**EXERCISES TO COMPLETE**
[A] Answer these questions about the forum thread on Rustic Escentuals, marking each answer with its number:
(i) How many sample-sized FOs does judymoody say you can select for free with every order?
(ii) What two items does judymoody name as the little gifts tucked into packages?
(iii) In the shipping note Relle quotes, what flashpoint range defines Combustible Liquids?
[B] Write out the forum thread on Rustic Escentuals from "They are one" up to and including "package (candy, pen).", word for word.

**SELECTED PASSAGE**
*** Begin section ***
# Rustic Escentuals



## SueSoap (Sep 9, 2012)

Does anyone have any experience with Rustic Escentuals?  They seem to have a nice selection of FOs, but I know nothing about them.


----------



## judymoody (Sep 9, 2012)

They are one of my favorite FO suppliers

With every order you can select two sample sized FOs for free.

They ship really fast and tuck little gifts in your package (candy, pen).

I prefer EOs but I do like a higher % of the FOs I've tried from them than from some other suppliers.  Off the top of my head, I really liked lemon verbena, apple jack & peel, sea island grapefruit, satsuma (wonderful!), warm vanilla nutmeg, clementine lavender, bamboo sugar cane, forbidden fruit, avalanche, yuzu, neroli, OMH.


----------



## Genny (Sep 9, 2012)

They're a pretty good supplier & have pretty good customer service.  I like the free gifts that you get with each order


----------



## new12soap (Sep 10, 2012)

Love them, good product good service!


----------



## spm100169 (Oct 10, 2012)

I love their fast shipping, good customer service and the free fragrance oils!


----------



## Relle (Oct 10, 2012)

I was trying to figure out this for O/S mail - 

Special Note regarding shipping Fragrance Oils 
For Domestic and International Mail, the Post Office defines the following: 

Liquids above 200°F are not considered hazardous. 
Combustible Liquids are those with a flashpoint between 141°F - 199°F. 
Flammable Liquids are defined as those with a flashpoint below 141°F.
*** End section ***
**SOURCE MATERIAL**
*** Begin section ***
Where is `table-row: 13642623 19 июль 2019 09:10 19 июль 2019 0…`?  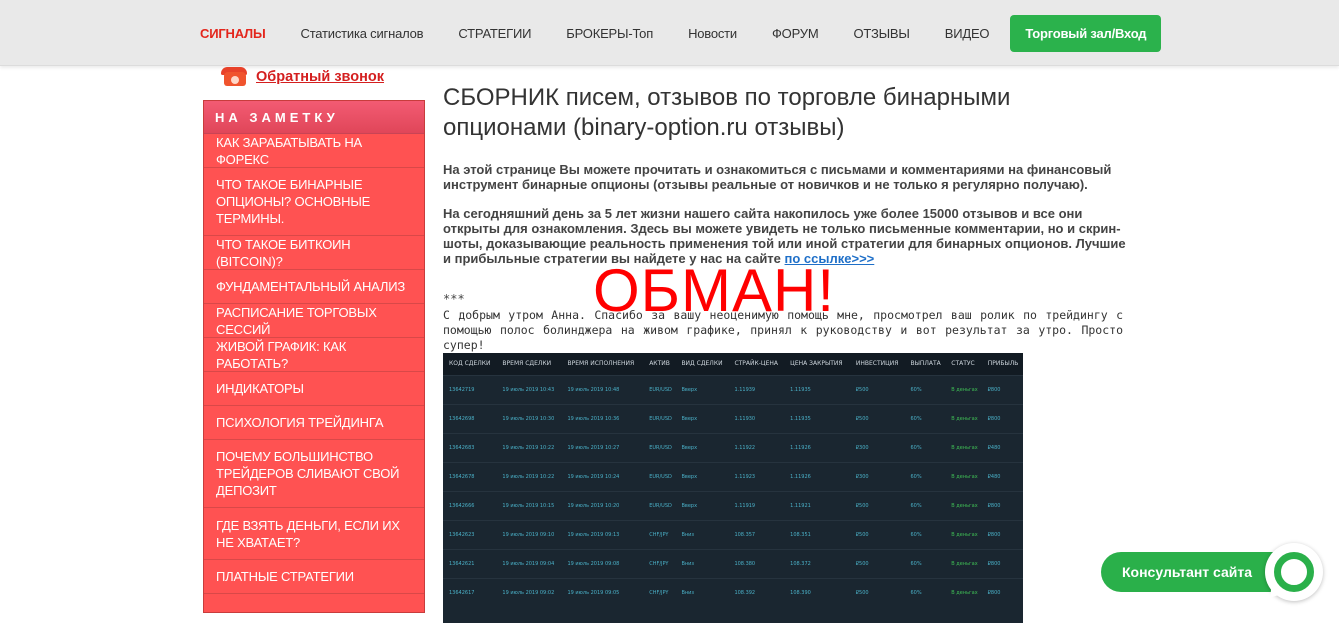
table-row: 13642623 19 июль 2019 09:10 19 июль 2019 0… is located at coordinates (733, 534).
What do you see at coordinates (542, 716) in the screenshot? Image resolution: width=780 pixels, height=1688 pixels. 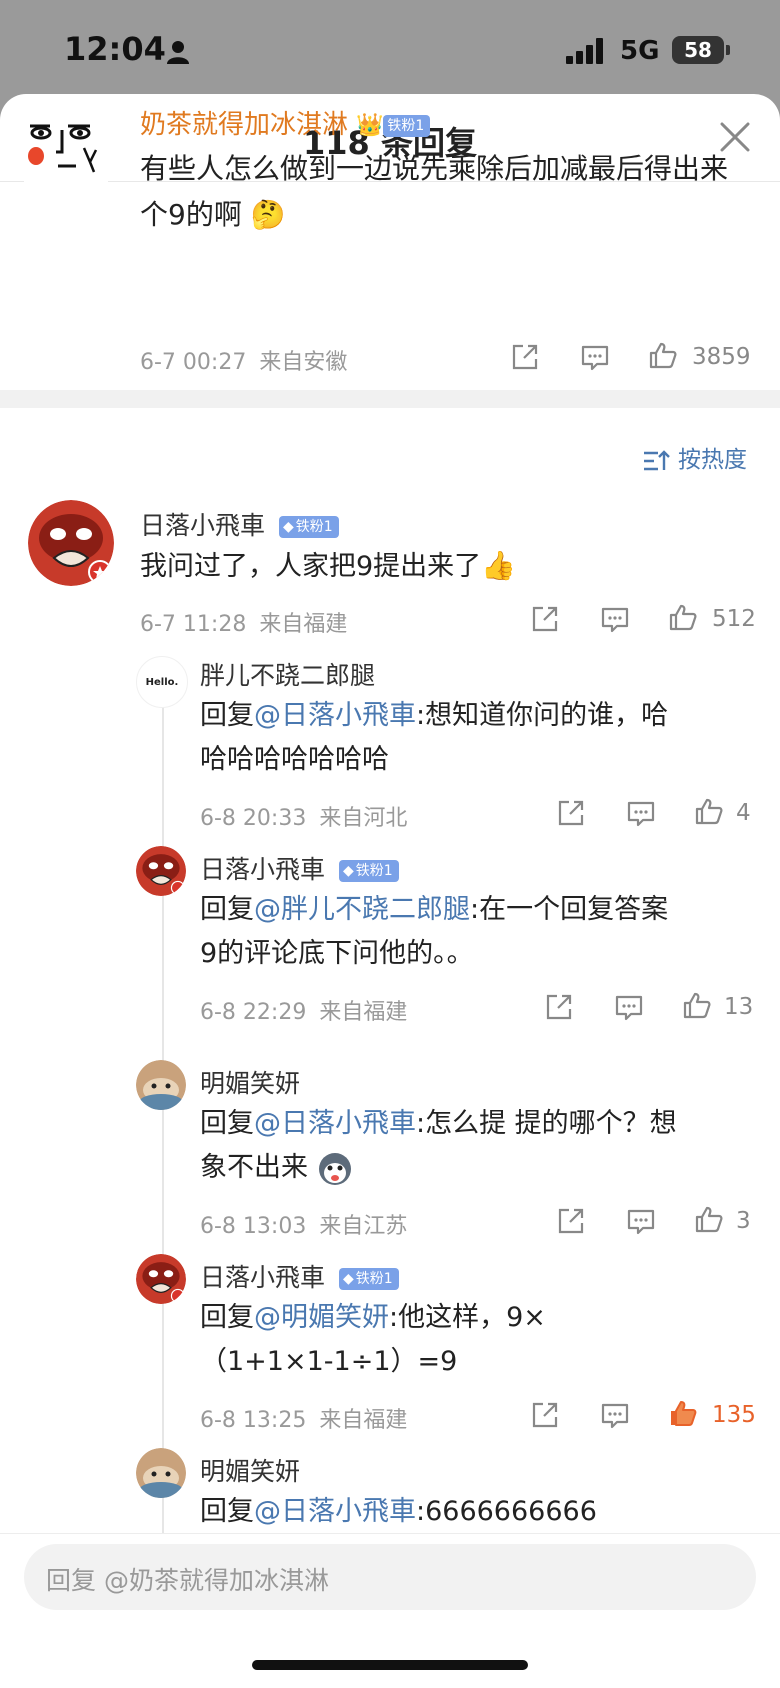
*** End section ***
**OUTPUTS FOR THE TASKS**
[A]
(i) Two.
(ii) Candy and a pen.
(iii) Between 141°F and 199°F.

[B]
They are one of my favorite FO suppliers

With every order you can select two sample sized FOs for free.

They ship really fast and tuck little gifts in your package (candy, pen).